#### [Your goal]
Write out every line of the records below exactly as it appears, leaving out the pictures.

#### [Exercise material]
-*-*-

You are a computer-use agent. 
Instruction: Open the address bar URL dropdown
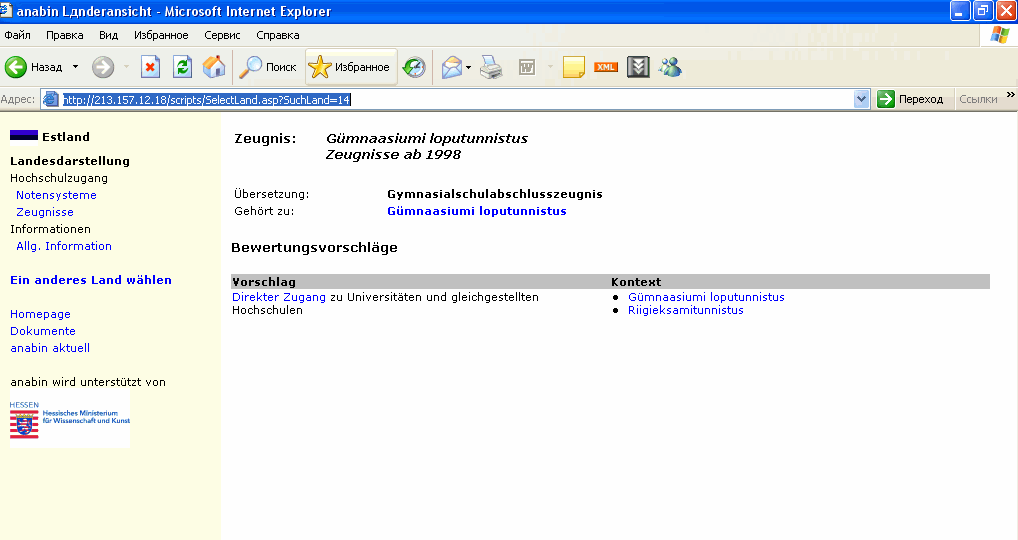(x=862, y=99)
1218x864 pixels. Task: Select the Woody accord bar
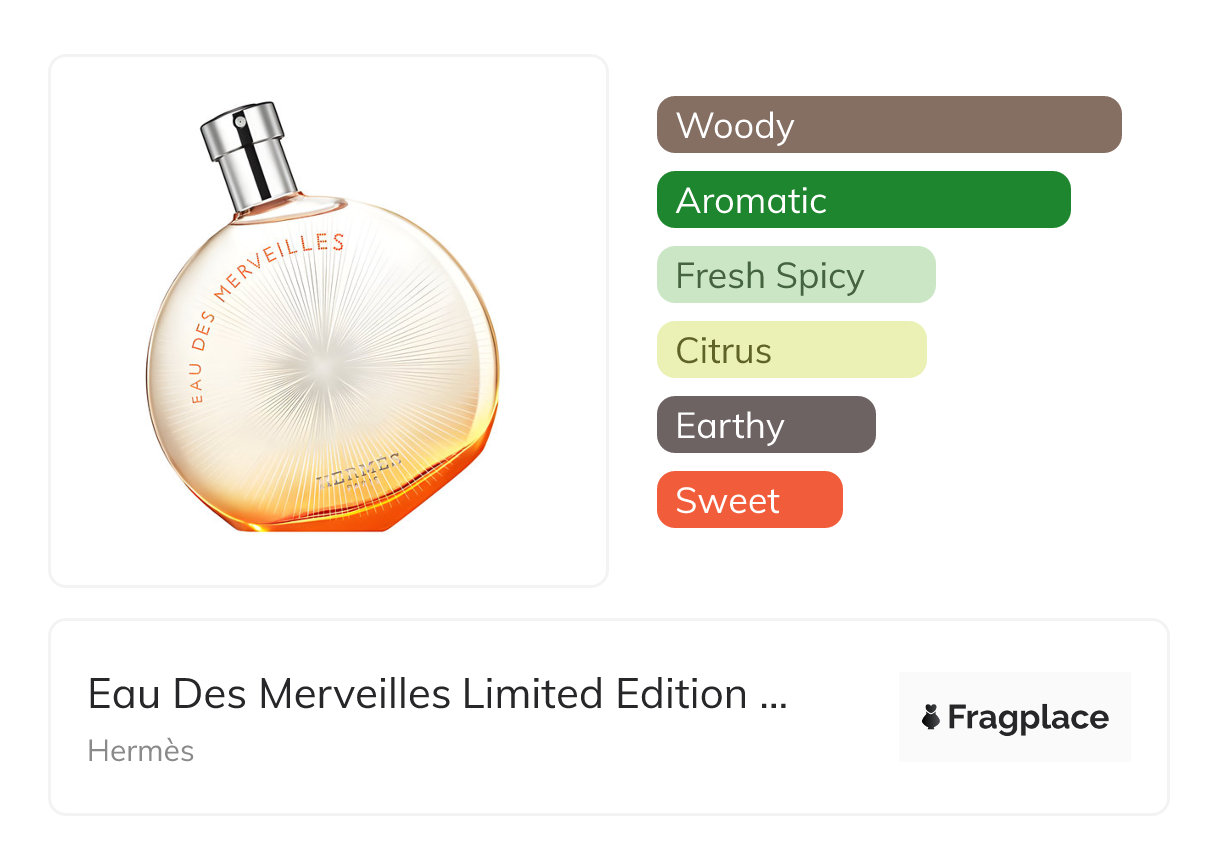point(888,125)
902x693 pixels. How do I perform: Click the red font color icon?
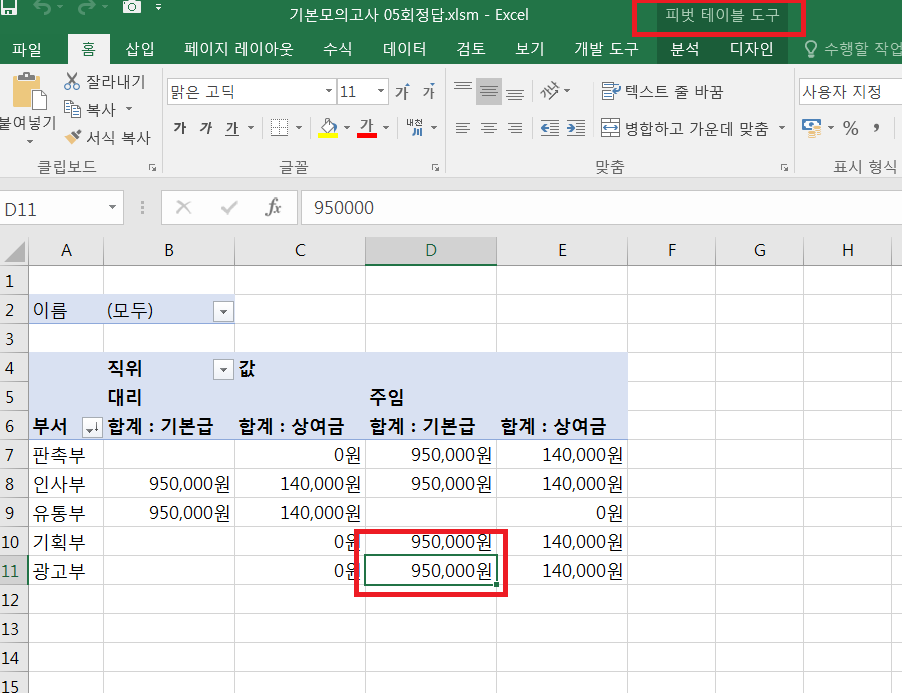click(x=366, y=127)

-*-*-

#### [Reply]
You are a computer-use agent. 
Instruction: Open the address bar URL dropdown
(x=862, y=99)
1218x864 pixels. Task: Select the Woody accord bar
point(888,125)
902x693 pixels. How do I perform: Click the red font color icon?
click(x=366, y=127)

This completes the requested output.